Per questo, le scelte, sia della passata
legislatura che dei governi delle Regioni di centro-sinistra, dopo la
Riforma del Titolo V, sono andate nella direzione di predisporre modelli
cosiddetti “comprensivi” (cioè non separati), che tuttavia determinano una
inevitabile trascuranza dell’ educational achievement.
Su questo tema sarebbe urgente ricercare
posizioni, anche coraggiose e non ideologiche, poiché esso coinvolge il
ragionamento sulla funzione della Scuola, funzione stabilita sì dalla
Costituzione, ma modificata nei fatti dalle norme amministrative che nell’
ultimo decennio hanno radicalmente mutato ruolo e scopi dell’ istruzione e
funzione dei docenti.
Il giudizio della Gilda
Nella piattaforma contrattuale per il
quadriennio 2002-2005, la Gilda, nel testo approvato dall’ Assemblea
nazionale, afferma che “la costruzione di un sistema di formazione
professionale di pari dignità con il sistema di istruzione e coerente con l’

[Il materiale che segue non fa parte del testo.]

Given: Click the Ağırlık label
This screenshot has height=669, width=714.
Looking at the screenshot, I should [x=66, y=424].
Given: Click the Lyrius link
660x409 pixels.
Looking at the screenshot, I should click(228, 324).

esigenza di promuovere la Formazione tecnica superiore risponde al progetto
civile, economico ed educativo di umanizzare il lavoro, rendendolo pratica
educativa, cioè occasione di massima espressione ed affermazione di umanità.

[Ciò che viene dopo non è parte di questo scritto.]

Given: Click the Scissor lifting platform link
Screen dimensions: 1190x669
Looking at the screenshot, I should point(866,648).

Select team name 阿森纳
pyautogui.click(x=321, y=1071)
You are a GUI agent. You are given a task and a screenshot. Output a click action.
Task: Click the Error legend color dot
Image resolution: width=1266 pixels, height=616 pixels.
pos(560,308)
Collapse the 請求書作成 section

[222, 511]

Una continua occasione per esaltare le personali capacità di ragionare,
scegliere, compiersi, relazionarsi.”
(Dalla premessa
della Piattaforma contrattuale 2002-2005 della Gilda).
In sostanza, la posizione della nostra
associazione è stata a favore di un doppio canale, tuttavia, il modello
proposto dalla Legge 53/2003 ha suscitato giudizi negativi negli ultimi
comunicati ufficiali: “Posto l’accento sul sostanziale fallimento
dell’obiettivo della pari dignità dei due canali del sistema: licei e
formazione professionale. I percorsi prefigurati non sono certamente in
equilibrio né sugli indirizzi generali, né sui livelli qualitativi e di
istruzione e tanto meno sull’adeguatezza delle risorse.
(Comunicato del Coordinatore nazionale del 27 gennaio 2005) .
Le ricadute professionali
A parte le
significative ripercussioni sulla contrazione degli organici, che consegue
alla riduzione a due di un percorso a tre filiere, con relativa eliminazione
di “doppioni” specialistici che oggi convivono tranquillamente nell’
istruzione tecnica e in quella professionale, le ricadute professionali che
l’ introduzione del doppio canale determinerebbe si riferiscono alla novità
di una gestione regionale dell’ istruzione professionale e della imminente
gestione, da parte delle Regioni, di tutto il personale.
Considerato che il
canale dell’ istruzione/formazione presenta già alcune diversità rispetto al
canale dell’ istruzione (rapporto con gli esperti, che non sono docenti,
modalità di valutazione ecc..), la prima ricaduta sarà la differenza di
condizione “docente” tra insegnanti dei licei e dell’ istruzione/formazione.
Tuttavia l’incognita
più significativa è rappresentata dal potere delle Regioni, le quali,
attraverso la gestione dei fondi, potranno determinare le scelte didattiche
e indirizzare le scuole ad attivare modelli organizzativo-culturali che
rispondano alle visioni politico-ideologiche delle diverse maggioranze.
Tutto ciò sta già
succedendo con i bienni integrati o con i campus: l’ una o l’ altra
opzioni inciderà sulle didattiche e sulla professionalità docente e, in
ultima analisi, sulla libertà d’ insegnamento.